In references like the university course Modern Observational Techniques or the Lowell Observatory Exposure Time Calculator (at the bottom of the page there is a short documentation as a PDF file) some of the noise terms are weighted by an aperture term. In this discussion, every noise term has the same weight, implying a single-pixel aperture. If this happens here for simplification reasons, I have to express my worries:

What is the purpose of dithering? Besides better outlier rejection, it tries to "break the correlation" of noise sources which have spatial correlations. These noise sources live in the spatial domain and have a typical correlation length l. Such a length term (or an estimate of it) must be present somewhere in the formulas. Remember, in practice we have good dithering if we pick a random direction angle and a random length d with d>l.

In other words, with dithering we benefit from randomization in the spatial domain because we live in the imperfect world of Bayer matrices and confined between the bars of CCD columns.
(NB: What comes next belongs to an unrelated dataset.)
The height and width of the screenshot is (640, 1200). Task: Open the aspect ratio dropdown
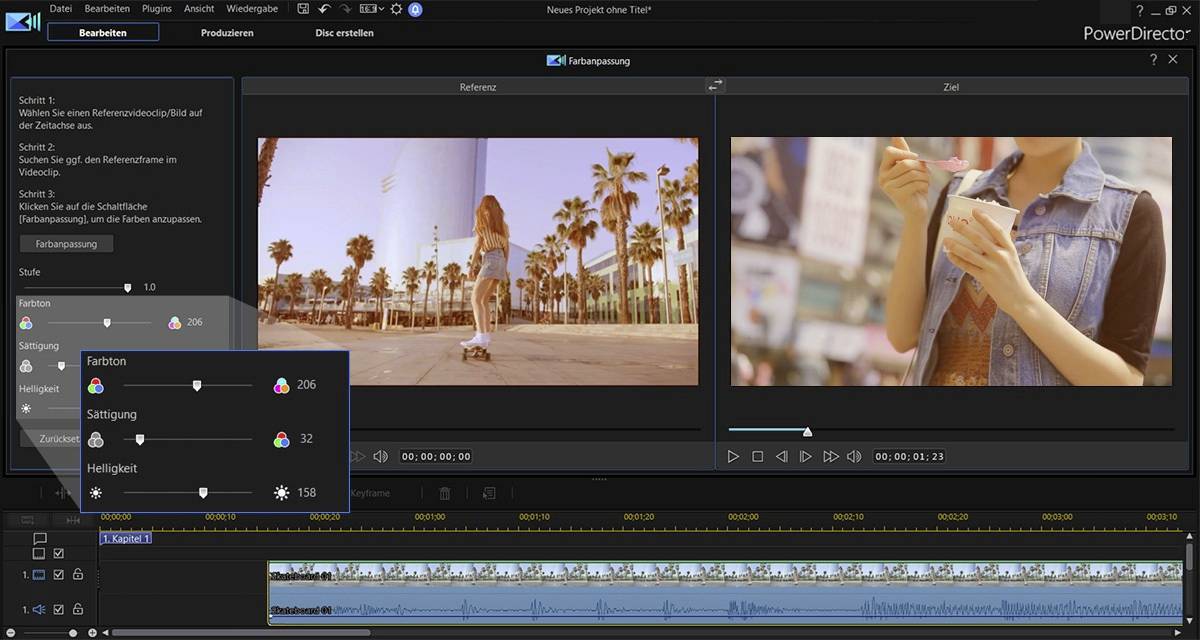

A single-pixel approach forgets about any such spatial correlations. Somewhere a term with units of length should be present, and (in my opinion) even if we don't account for dithering.

I'll end my math/theoretical mumble with the notes of another course. Lecture 5 may be of interest! My experimentalist part of self agrees with Charles, it takes less time doing it than think about it :laugh:

Hi did -

1)
  • I looked at the articles you referenced (thanks for sharing those). All of those articles are related to the specific task of measuring the brightness of a single star. I believe you will find that the "aperture" they refer to is related to the size of the star image they are trying to measure. The "aperture" (actually a software aperture to eliminate signal outside of the star) is only used to determine how many pixels will be summed up to yield the brightness of the star. Thus the noise they are interested in is the noise of the summed pixels, not the noise in one pixel.
  • In other words, they have the same noise analysis we were discussing, but, they add the mathematics to determine how many pixels they will have to sum to accurately measure the star brightness, and, determine the noise when those pixels are summed.
  • I don't believe this "aperture" is relevant to my analysis of the noise in each individual pixel.
2) I'm not aware of any spatial coherence of the noise. As far as I am aware, the noise in each pixel is independent of the noise in any other pixel no matter how close or far apart the pixels are. I've never seen any "spatial coherence" term included in any of the other noise analyses. However, if I'm wrong I would be interested in learning about such a phenomenon.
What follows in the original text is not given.